IMDB dataset¶
You might know the Internet Movie Database, commonly called IMDB.
Well it’s a simple example to showcase some of Elasticsearch capabilities.
In this case, relational databases (SQL) are a good fit to store with consistence this kind of data. Yet indexing some of this data in a optimized search engine will allow more powerful queries.
Query requirements¶
In this example, we’ll suppose most usage/queries requirements will be around the concept of movie (rather than usages focused on fetching actors or directors, even though it will still be possible with this data structure).
The index should provide good performances trying to answer these kind question (non-exhaustive):
- in which movies this actor played?
- what movies genres were most popular among decades?
- which actors have played in best-rated movies, or worst-rated movies?
- which actors movies directors prefer to cast in their movies?
- which are best ranked movies of last decade in Action or Documentary genres?
- …
Data source¶
I exported following SQL tables from MariaDB following these instructions.
Relational schema is the following:
imdb tables
Index mapping¶
Overview¶
The base unit (document) will be a movie, having a name, rank (ratings), year of release, a list of actors and a list of directors.
Schematically:
Movie:
- name
- year
- rank
- [] genres
- [] directors
- [] actor roles
Which fields require nesting?¶
Since genres contain a single keyword field, in no case we need it to be stored as a nested field. On the contrary, actor roles and directors require a nested mapping if we consider applying multiple simultanous query clauses on their sub-fields (for instance search movie in which actor is a woman AND whose role is nurse). More information on distinction between array and nested fields here.
Text or keyword fields?¶
Some fields are easy to choose, in no situation gender will require a full text search, thus we’ll store it as a keyword. On the other hand actors and directors names (first and last) will require full-text search, we’ll thus opt for a text field. Yet we might want to aggregate on exact keywords to count number of movies per actor for instance. More inforamtion on distinction between text and keyword fields here
Mapping¶
<Mapping>
_
├── directors [Nested]
│ ├── director_id Keyword
│ ├── first_name Text
│ │ └── raw ~ Keyword
│ ├── full_name Text
│ │ └── raw ~ Keyword
│ ├── genres Keyword
│ └── last_name Text
│ └── raw ~ Keyword
├── genres Keyword
├── movie_id Keyword
├── name Text
│ └── raw ~ Keyword
├── nb_directors Integer
├── nb_roles Integer
├── rank Float
├── roles [Nested]
│ ├── actor_id Keyword
│ ├── first_name Text
│ │ └── raw ~ Keyword
│ ├── full_name Text
│ │ └── raw ~ Keyword
│ ├── gender Keyword
│ ├── last_name Text
│ │ └── raw ~ Keyword
│ └── role Keyword
└── year Integer
Steps to start playing with your index¶
You can either directly use the demo index available here
with credentials user: pandagg
, password: pandagg
:
Access it with following client instantiation:
from elasticsearch import Elasticsearch
client = Elasticsearch(
hosts=['https://beba020ee88d49488d8f30c163472151.eu-west-2.aws.cloud.es.io:9243/'],
http_auth=('pandagg', 'pandagg')

- Excerpted records -
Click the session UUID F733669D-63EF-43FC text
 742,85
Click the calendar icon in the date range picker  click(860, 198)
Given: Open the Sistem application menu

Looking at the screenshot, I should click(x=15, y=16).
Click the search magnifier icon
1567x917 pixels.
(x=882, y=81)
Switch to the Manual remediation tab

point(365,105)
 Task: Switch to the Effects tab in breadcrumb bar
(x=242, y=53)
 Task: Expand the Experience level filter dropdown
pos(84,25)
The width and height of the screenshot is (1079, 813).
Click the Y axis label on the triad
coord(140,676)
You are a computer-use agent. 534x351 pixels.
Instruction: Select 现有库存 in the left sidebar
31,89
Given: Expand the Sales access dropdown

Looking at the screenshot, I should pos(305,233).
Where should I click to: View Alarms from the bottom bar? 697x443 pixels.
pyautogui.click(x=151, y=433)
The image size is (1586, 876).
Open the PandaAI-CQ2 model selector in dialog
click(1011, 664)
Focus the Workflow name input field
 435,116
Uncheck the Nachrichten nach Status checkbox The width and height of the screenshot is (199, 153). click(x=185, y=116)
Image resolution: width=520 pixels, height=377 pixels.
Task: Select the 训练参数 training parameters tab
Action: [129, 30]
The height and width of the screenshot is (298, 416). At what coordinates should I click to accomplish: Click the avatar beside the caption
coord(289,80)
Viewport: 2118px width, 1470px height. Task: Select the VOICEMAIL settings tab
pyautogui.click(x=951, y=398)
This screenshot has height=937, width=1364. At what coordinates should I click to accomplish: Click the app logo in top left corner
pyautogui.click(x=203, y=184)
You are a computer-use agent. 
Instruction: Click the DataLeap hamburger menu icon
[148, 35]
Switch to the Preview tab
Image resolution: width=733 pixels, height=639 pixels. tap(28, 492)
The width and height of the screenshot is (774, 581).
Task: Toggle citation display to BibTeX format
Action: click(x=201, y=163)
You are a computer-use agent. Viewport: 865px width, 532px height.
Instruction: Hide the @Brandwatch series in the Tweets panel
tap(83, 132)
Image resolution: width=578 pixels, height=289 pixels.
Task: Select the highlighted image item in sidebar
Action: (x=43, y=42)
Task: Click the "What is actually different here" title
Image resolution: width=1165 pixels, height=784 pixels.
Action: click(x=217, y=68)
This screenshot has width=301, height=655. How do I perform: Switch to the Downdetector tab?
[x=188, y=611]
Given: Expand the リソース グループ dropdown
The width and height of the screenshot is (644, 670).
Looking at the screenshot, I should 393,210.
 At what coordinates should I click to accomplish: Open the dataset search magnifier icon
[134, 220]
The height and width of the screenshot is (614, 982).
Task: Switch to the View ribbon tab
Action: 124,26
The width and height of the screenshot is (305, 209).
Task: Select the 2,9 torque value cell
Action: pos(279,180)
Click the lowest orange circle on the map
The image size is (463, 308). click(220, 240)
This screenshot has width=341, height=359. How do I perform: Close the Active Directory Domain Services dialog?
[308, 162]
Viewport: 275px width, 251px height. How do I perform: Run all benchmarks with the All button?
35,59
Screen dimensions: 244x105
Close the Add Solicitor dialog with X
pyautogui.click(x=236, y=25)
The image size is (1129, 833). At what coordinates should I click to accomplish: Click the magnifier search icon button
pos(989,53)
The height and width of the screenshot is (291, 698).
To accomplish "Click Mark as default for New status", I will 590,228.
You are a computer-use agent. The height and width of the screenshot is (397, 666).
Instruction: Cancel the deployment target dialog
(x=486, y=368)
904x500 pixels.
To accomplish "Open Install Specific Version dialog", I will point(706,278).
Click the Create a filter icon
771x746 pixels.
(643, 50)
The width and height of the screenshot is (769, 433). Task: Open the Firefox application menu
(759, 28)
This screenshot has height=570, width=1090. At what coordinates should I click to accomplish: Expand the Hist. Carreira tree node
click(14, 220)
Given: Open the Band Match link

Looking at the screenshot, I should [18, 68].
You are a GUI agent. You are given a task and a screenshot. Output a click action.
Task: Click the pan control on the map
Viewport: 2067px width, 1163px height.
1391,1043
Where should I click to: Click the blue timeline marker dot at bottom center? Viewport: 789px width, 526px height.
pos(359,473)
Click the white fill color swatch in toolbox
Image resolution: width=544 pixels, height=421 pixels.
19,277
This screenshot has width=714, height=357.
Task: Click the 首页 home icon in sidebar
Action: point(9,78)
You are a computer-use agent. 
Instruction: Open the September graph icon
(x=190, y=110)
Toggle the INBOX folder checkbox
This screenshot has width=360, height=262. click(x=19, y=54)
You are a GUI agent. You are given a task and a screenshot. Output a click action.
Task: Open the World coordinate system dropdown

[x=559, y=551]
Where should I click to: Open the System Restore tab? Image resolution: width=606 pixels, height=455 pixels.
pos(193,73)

- Instruction 1 -
In the IMDB dataset text, quote the passage starting with "- what movies" and going on through "list of directors.".
- Instruction 2 -
Using the IMDB dataset text, answer these:
(a) From which database system were the SQL tables exported?
(b) How is the gender field stored in the mapping?
(c) What user name and password does the demo index use?

- Task response 1 -
- what movies genres were most popular among decades?
- which actors have played in best-rated movies, or worst-rated movies?
- which actors movies directors prefer to cast in their movies?
- which are best ranked movies of last decade in Action or Documentary genres?
- …
Data source¶
I exported following SQL tables from MariaDB following these instructions.
Relational schema is the following:
imdb tables
Index mapping¶
Overview¶
The base unit (document) will be a movie, having a name, rank (ratings), year of release, a list of actors and a list of directors.

- Task response 2 -
(a) MariaDB
(b) As a keyword
(c) User: pandagg, password: pandagg